Nati come poco più di una cover band hip hop, i Badbadnotgood hanno il grande merito di aver avvicinato tanti profani al jazz, e sono stati i primi a farlo, già nel 2011. Hanno creato un nuovo forte interesse soprattutto tra giovani “indiependenti” e “hipster” su questo storico e difficile genere, riesploso oltre l’immenso esercito di appassionati grazie ai vari Kamasi Washington, Thundercat (di rimbalzo quindi anche Flying Lotus e la sua cricca) e in ultimo al disciolto duo Yussef Kaamal.
Per questo motivo la data milanese in programma al Magnolia si presentava come un appuntamento irrinunciabile e, nonostante una serata fredda da collant sotto il tubino e un cielo plumbeo che per ore non ha promesso nulla di buono, la risposta del pubblico non si è fatta attendere.
Aprire la serata era compito degli Aquarama, che hanno portato sul palco del Magnolia il loro disco “Riva” uscito da pochissimo.
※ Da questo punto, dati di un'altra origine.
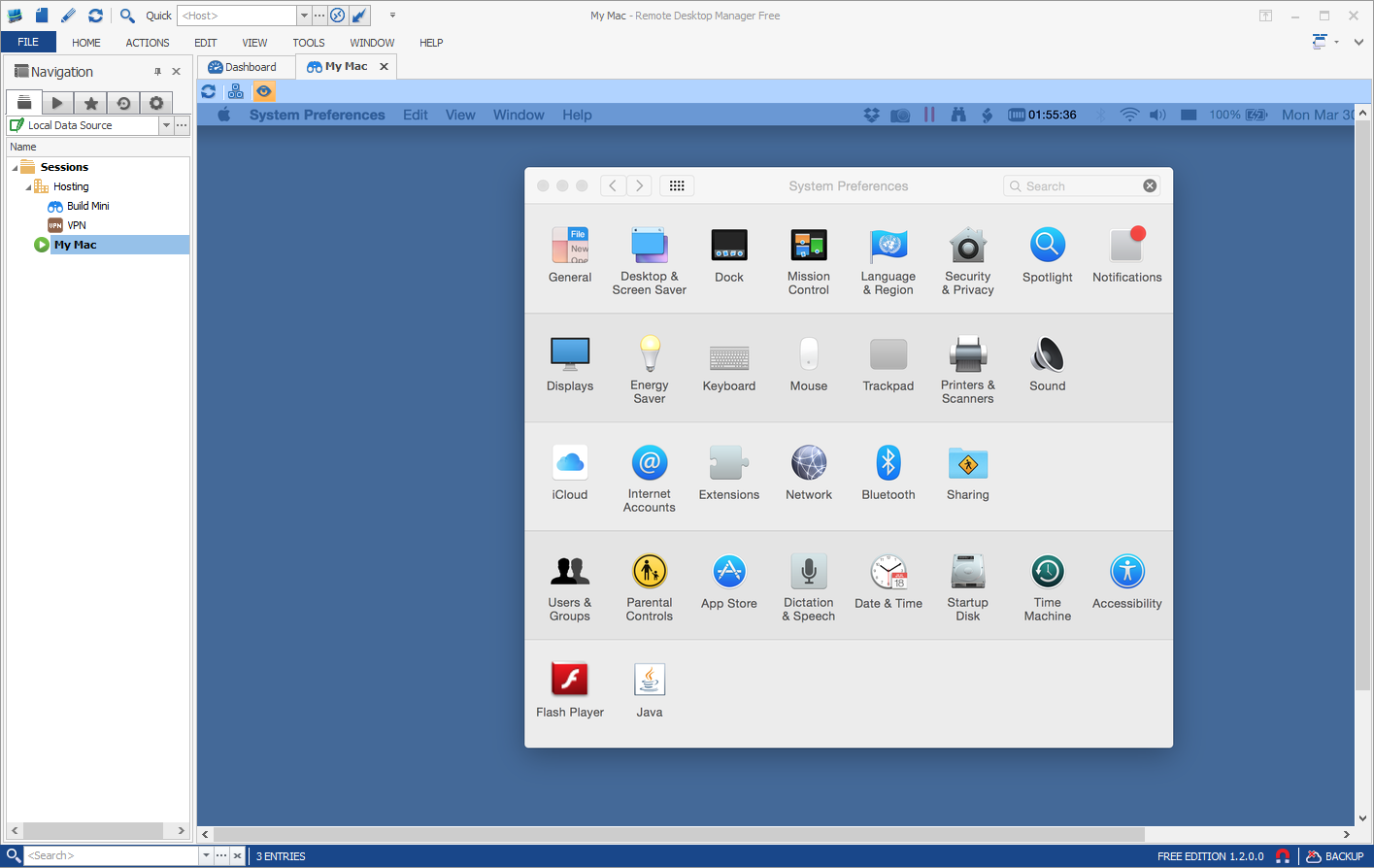This screenshot has width=1374, height=868.
Task: Click the Show All grid button
Action: [x=677, y=185]
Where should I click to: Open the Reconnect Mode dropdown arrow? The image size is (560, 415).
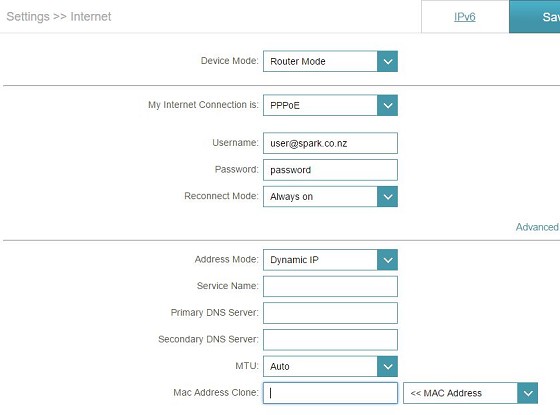click(388, 196)
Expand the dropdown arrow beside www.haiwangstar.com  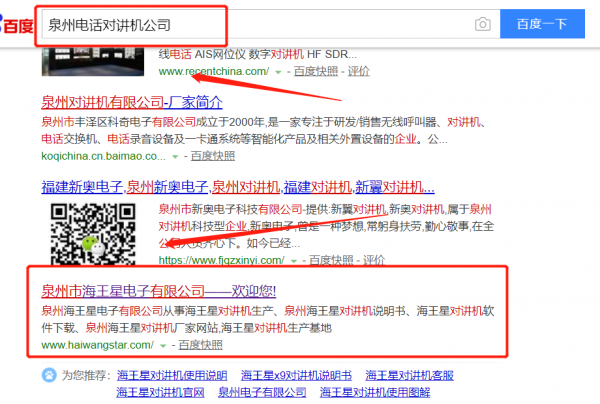pos(162,345)
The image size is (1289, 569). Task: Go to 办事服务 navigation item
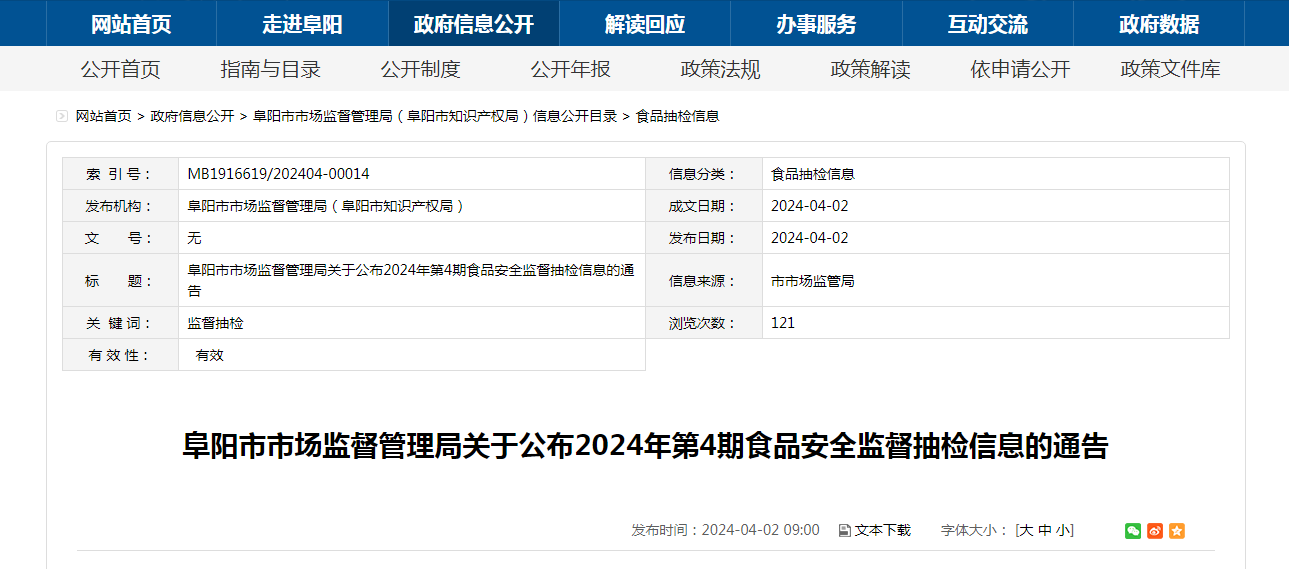click(x=816, y=24)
Non siamo praticissimi del genere suonato da questi ragazzi, qualcosa tra i The Smiths e i The Beach Boys – ma con più groove – però l’esibizione senza sbavature ci è sembrata interessante tanto che un’ascoltatina al disco, una volta a casa, gliel’abbiamo data volentieri.
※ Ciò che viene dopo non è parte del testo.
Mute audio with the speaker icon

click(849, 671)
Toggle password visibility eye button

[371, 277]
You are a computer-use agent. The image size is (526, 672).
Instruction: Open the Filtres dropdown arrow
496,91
Alle 22:30 il cielo ha finalmente smesso di fare i capricci e sulle note iniettate di groove del tema di “007 Licenza di uccidere” attaccano i Badbadnotgood. Questi quattro ragazzi canadesi poco più che ventenni, apparentemente dei nerd strappati a Dungeons And Dragons e portatori sani di acne, in poco più di un’ora hanno fatto qualcosa di magico e incredibile: non si tratta solo di essere portentosi fenomeni del jazz, si tratta di interpretare il jazz ai più alti livelli in circolazione e di saper suonare con piglio esperto – un tempo si diceva essere dei “manici”. Il genere non ammette approssimazione, anche quando suonato con una formula che permette di avvicinare gente che magari non è andata – e non andrà mai – oltre “Kind Of Blue” di Miles Davis o “A Love Supreme” di Coltrane. Le venature hip hop nella formula live contano poi fino a un certo punto – l’esecuzione live di pezzi come “Lavender” ne è l’esempio perfetto – e servono solo come partenze per divagazioni in jam che mantengono giusto il refrain originario e si estendono su “solo” che a turni tutti e quattro ci regalano e si regalano, in una continua decostruzione e ricostruzione verso il crescendo dei propri brani più famosi.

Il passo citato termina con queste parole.